Ses stages (comme sa vie) se sont déroulés sans heurts, il a obtenu son diplôme avec distinction, s’apprête à suivre (oui, peut-être) l’une ou l’autre formation complémentaire (courte, si possible). Et voilà, il est psychothérapeute ! La plaque est fixée à sa porte, les cartes de visites imprimées, le médecin généraliste démarché. Et voici que maman téléphone à ses amies pour voir si l’une ou l’autre connaissance n’aurait pas justement besoin d’un petit coup de pouce. Difficultés scolaires, séparation houleuse, coaching professionnel, médiation en vue ? Pour cela et bien d’autres difficultés encore sa progéniture est compétente (pensez, une distinction !).
Ils ont tout appris dans les livres, et tomberont de haut quand ils réaliseront que le développement de leurs enfants ne suit pas les stades prévus et que les méthodes de bonne communication au sein du couple sont si peu opérantes avec leur conjoint.
Chez eux, vous ferez une psychothérapie distinguée, inoffensive (donc parfois dangereuse) et probablement ennuyeuse. Hélas, parfois, le plus gros dommage qu’il vous auront causé est de vous avoir éloigné à tout jamais d’une psychothérapie alors que vous en avez tellement besoin, alors que votre vie est aussi passionnante que les cocktails que vous vous obligez de fréquenter .
Décodage
Qu’il s’agisse des ingénieurs ou des psy, si les universités formaient des praticiens, cela se saurait. Et même si les études de psychologue clinicien prévoient des stages relativement longs, elles n’offrent jamais qu’une base sur laquelle le psychothérapeute va devoir construire le reste de sa formation. Une formation spécifique, des séminaires, une psychothérapie personnelle…

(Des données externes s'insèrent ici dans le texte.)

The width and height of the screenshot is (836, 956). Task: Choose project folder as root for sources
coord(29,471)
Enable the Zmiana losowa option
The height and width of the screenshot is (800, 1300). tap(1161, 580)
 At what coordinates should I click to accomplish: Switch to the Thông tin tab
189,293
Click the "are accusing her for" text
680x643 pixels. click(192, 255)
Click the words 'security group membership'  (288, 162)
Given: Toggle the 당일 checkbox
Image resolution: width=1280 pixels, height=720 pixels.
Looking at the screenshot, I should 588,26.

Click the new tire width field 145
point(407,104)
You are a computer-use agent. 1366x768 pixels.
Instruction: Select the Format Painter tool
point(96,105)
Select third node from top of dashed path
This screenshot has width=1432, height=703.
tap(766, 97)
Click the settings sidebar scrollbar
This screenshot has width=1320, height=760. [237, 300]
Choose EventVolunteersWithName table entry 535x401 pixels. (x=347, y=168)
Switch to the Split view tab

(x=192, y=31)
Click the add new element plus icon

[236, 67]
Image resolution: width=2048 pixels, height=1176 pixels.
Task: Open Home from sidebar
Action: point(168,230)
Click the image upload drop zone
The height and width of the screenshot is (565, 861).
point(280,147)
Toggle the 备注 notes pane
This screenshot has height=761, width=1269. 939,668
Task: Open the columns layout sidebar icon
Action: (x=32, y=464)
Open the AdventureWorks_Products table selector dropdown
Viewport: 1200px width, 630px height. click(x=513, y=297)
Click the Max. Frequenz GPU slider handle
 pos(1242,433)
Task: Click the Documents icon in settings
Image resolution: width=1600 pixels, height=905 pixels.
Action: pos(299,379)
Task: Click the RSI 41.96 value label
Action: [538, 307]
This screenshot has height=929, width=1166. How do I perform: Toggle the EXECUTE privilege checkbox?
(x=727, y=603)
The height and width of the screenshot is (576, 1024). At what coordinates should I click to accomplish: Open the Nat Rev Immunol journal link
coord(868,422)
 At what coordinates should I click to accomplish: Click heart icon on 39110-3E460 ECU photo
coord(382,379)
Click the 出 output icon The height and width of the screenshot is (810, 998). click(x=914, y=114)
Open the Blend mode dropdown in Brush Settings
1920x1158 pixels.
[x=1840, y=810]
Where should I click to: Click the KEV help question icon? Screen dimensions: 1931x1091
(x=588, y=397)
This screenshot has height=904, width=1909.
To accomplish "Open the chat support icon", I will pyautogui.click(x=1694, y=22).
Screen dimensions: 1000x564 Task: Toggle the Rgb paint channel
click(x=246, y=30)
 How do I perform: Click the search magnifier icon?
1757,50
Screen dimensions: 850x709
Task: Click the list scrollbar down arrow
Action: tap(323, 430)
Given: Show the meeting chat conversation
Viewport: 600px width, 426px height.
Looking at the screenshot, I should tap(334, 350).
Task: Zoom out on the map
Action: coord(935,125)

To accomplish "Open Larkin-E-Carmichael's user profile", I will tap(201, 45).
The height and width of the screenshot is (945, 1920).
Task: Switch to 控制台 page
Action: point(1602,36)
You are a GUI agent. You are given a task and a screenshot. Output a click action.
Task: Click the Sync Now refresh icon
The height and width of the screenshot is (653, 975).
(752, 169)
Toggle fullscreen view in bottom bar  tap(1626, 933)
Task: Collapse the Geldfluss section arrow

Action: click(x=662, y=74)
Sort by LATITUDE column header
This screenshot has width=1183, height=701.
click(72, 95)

Avant de prendre des patients en charge, il aura expérimenté la dureté de la vie, le découragement face aux difficultés de trouver un job, le bénévolat (en attendant), les emplois dans des institutions où la gestion (et la pauvreté intellectuelle) prend le pas sur l’élaboration (et donc les soins). Peu à peu, il construira sa solidité intérieure, et, commencera des consultations… après bien des hésitations. Car dans sa chair, il sait que ce n’est pas un métier que l’on puisse exercer à la légère.
[Reprise d’une série d’articles que j’avais rédigé en 2014 pour un site fermé depuis : Les consolateurs | Les muets | Les prescripteurs | Les diplômés | Les séducteurs | Les brefs | Les gourous | Les m’as-tu vu ? | Les entraîneurs | Les théoriciens ]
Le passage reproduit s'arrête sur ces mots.